Re: [RFC] HACK: overlayfs: Optimize overlay/restore creds
From: Vinicius Costa Gomes
Date: Fri Dec 15 2023 - 15:00:49 EST
Hi Amir,
Amir Goldstein <amir73il@xxxxxxxxx> writes:
> +fsdevel because this may be relevant to any subsystem that
> keeps a long live cred copy (e.g. nfsd, ksmbd, cachefiles).
>
> +linus who wrote
> d7852fbd0f04 access: avoid the RCU grace period for the temporary
> subjective credentials
>
>
> On Fri, Dec 15, 2023 at 12:02 AM Vinicius Costa Gomes
> <vinicius.gomes@xxxxxxxxx> wrote:
>>
>> Permission checks in overlayfs also check against the credentials
>> associated with the superblock, which are assigned at mount() time, so
>> pretty long lived. So, we can omit the reference counting for this
>> case.
>
> You forgot to mention WHY you are proposing this and to link to the
> original report with the first optimization attempt:
>
> https://lore.kernel.org/linux-unionfs/20231018074553.41333-1-hu1.chen@xxxxxxxxx/
>
I thought that the "in-reply-to" would do that, I should have been more
explicit on the context. Sorry.
>>
>> This (very early) proof of concept does two things:
>>
>> Add a flag "immutable" (TODO: find a better name) to struct cred to
>> indicate that it is long lived, and that refcount can be omitted.
>>
>
> This reminds me of the many discussions about Rust abstractions
> that are going on right now.
> I think an abstraction like this one is called a "borrowed reference".
>
Yeah, very similar to a borrow in rust.
>> Add "guard" helpers, so we can use automatic cleanup to be sure
>> override/restore are always paired. (I didn't like that I have
>> 'ovl_cred' to be a container for the credentials, but couldn't think
>> of other solutions)
>>
>
> I like the guard but see comments below...
>
>> Signed-off-by: Vinicius Costa Gomes <vinicius.gomes@xxxxxxxxx>
>> ---
>> Hi Amir,
>>
>> Just to know if I am more or less on right track.
>>
>> This is a different attempt, instead of the local copy idea, I am
>> using the fact that the credentials associated with the mount() will
>> be alive for a long time.
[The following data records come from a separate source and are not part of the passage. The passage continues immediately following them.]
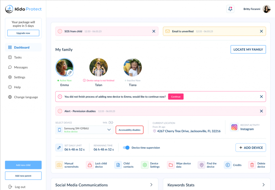Click the Locate My Family button

(x=248, y=49)
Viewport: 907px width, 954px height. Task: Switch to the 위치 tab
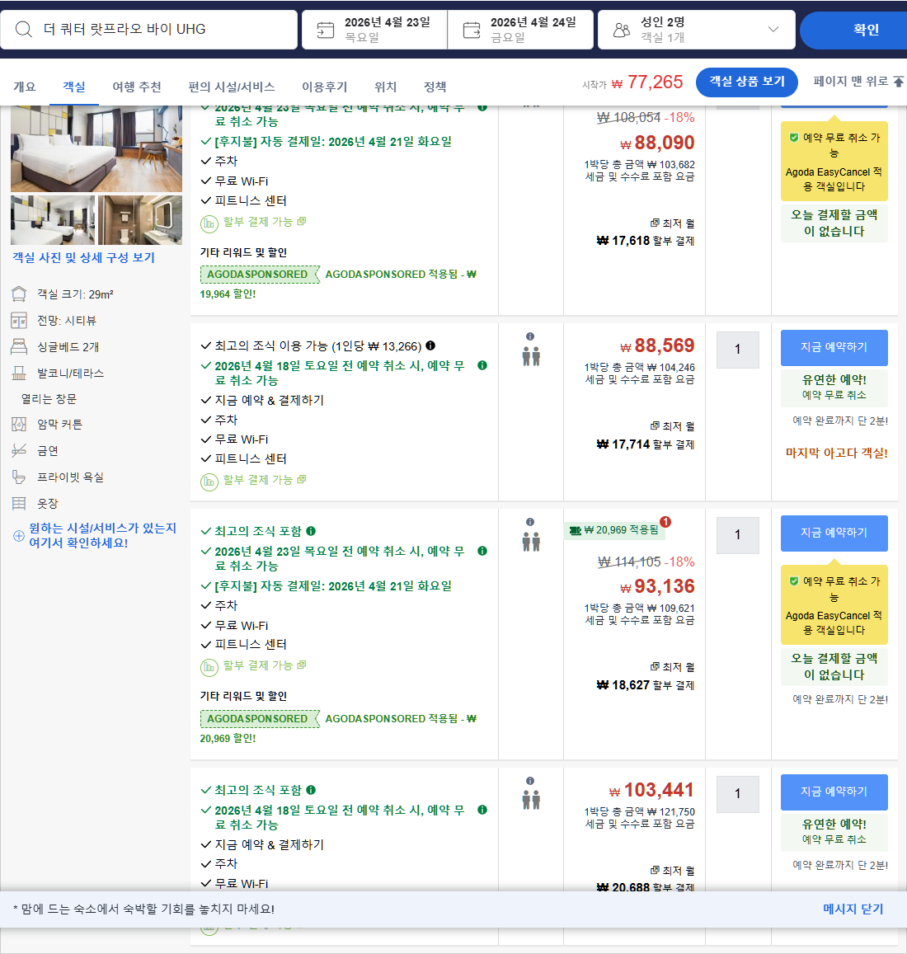(383, 87)
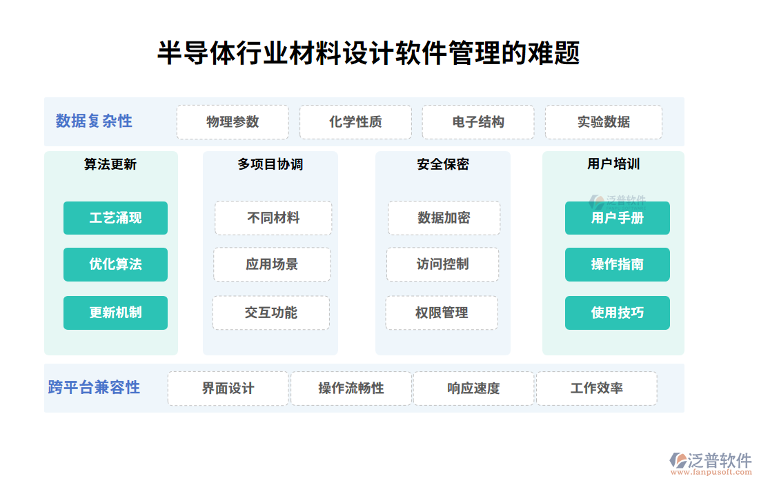Select the 使用技巧 button
The image size is (759, 483).
[x=617, y=313]
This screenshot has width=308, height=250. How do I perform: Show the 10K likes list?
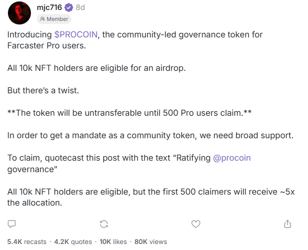tap(113, 242)

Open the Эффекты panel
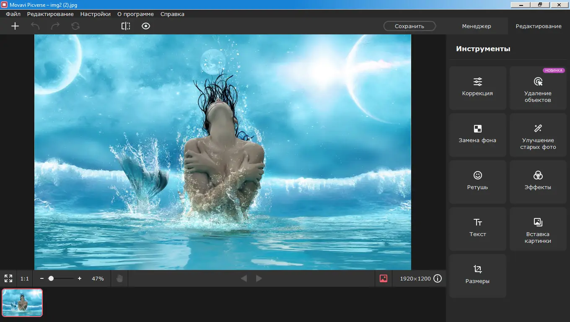538,182
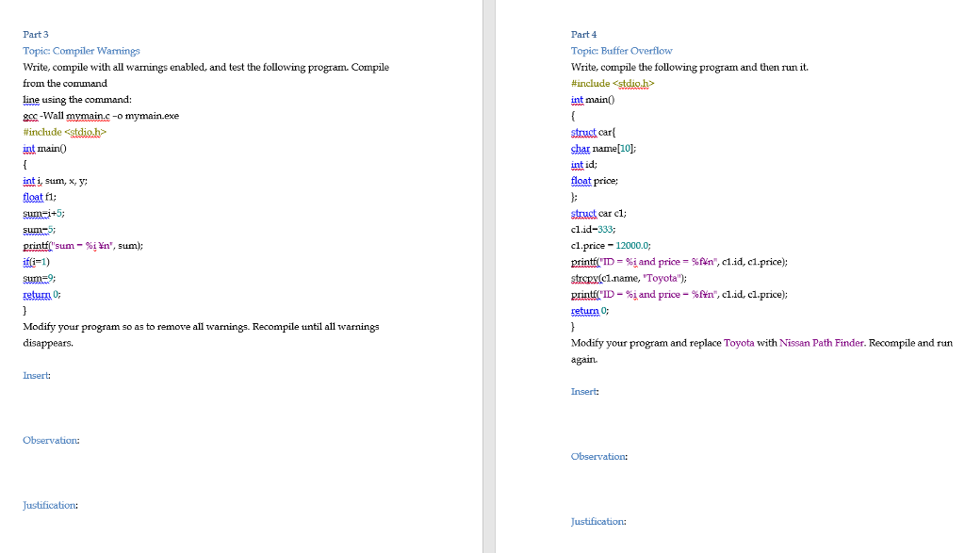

I think the result is almost the same. But I
>> could be missing something.
>>
>> TODO:
>> - Add asserts.
>> - Replace ovl_override_creds()/revert_Creds() by
>> ovl_creator_cred()/guard() everywhere.
>> - Probably more.
>>
>>
>> fs/overlayfs/inode.c | 7 ++++---
>> fs/overlayfs/overlayfs.h | 18 ++++++++++++++++++
>> fs/overlayfs/params.c | 4 +++-
>> fs/overlayfs/super.c | 10 +++++++---
>> fs/overlayfs/util.c | 10 ++++++++++
>> include/linux/cred.h | 12 ++++++++++--
>> 6 files changed, 52 insertions(+), 9 deletions(-)
>>
>> diff --git a/fs/overlayfs/inode.c b/fs/overlayfs/inode.c
>> index c63b31a460be..2c016a3bbe2d 100644
>> --- a/fs/overlayfs/inode.c
>> +++ b/fs/overlayfs/inode.c
>> @@ -290,9 +290,9 @@ int ovl_permission(struct mnt_idmap *idmap,
>> struct inode *inode, int mask)
>> {
>> struct inode *upperinode = ovl_inode_upper(inode);
>> + struct ovl_cred ovl_cred;
>> struct inode *realinode;
>> struct path realpath;
>> - const struct cred *old_cred;
>
> Nit: please don't reorder the variable definitions.
>
Sorry about that. "bad" habits from the networking side :-)
>> int err;
>>
>> /* Careful in RCU walk mode */
>> @@ -310,7 +310,9 @@ int ovl_permission(struct mnt_idmap *idmap,
>> if (err)
>> return err;
>>
>> - old_cred = ovl_override_creds(inode->i_sb);
>> + ovl_cred = ovl_creator_cred(inode->i_sb);
>> + guard(ovl_creds)(&ovl_cred);
>> +
>> if (!upperinode &&
>> !special_file(realinode->i_mode) && mask & MAY_WRITE) {
>> mask &= ~(MAY_WRITE | MAY_APPEND);
>> @@ -318,7 +320,6 @@ int ovl_permission(struct mnt_idmap *idmap,
>> mask |= MAY_READ;
>> }
>> err = inode_permission(mnt_idmap(realpath.mnt), realinode, mask);
>> - revert_creds(old_cred);
>>
>> return err;
>> }
>> diff --git a/fs/overlayfs/overlayfs.h b/fs/overlayfs/overlayfs.h
>> index 05c3dd597fa8..22ea3066376e 100644
>> --- a/fs/overlayfs/overlayfs.h
>> +++ b/fs/overlayfs/overlayfs.h
>> @@ -416,6 +416,24 @@ static inline int ovl_do_getattr(const struct path *path, struct kstat *stat,
>> return vfs_getattr(path, stat, request_mask, flags);
>> }
>>
>> +struct ovl_cred {
>> + const struct cred *cred;
>> +};
>> +
>> +static inline struct ovl_cred ovl_creator_cred(struct super_block *sb)
>> +{
>> + struct ovl_fs *ofs = OVL_FS(sb);
>> +
>> + return (struct ovl_cred) { .cred = ofs->creator_cred };
>> +}
>> +
>> +void ovl_override_creds_new(struct ovl_cred *creator_cred);
>> +void ovl_revert_creds_new(struct ovl_cred *creator_cred);
>> +
>> +DEFINE_GUARD(ovl_creds, struct ovl_cred *,
>> + ovl_override_creds_new(_T),
>> + ovl_revert_creds_new(_T));
>> +
>
> This pattern is not unique to overlayfs.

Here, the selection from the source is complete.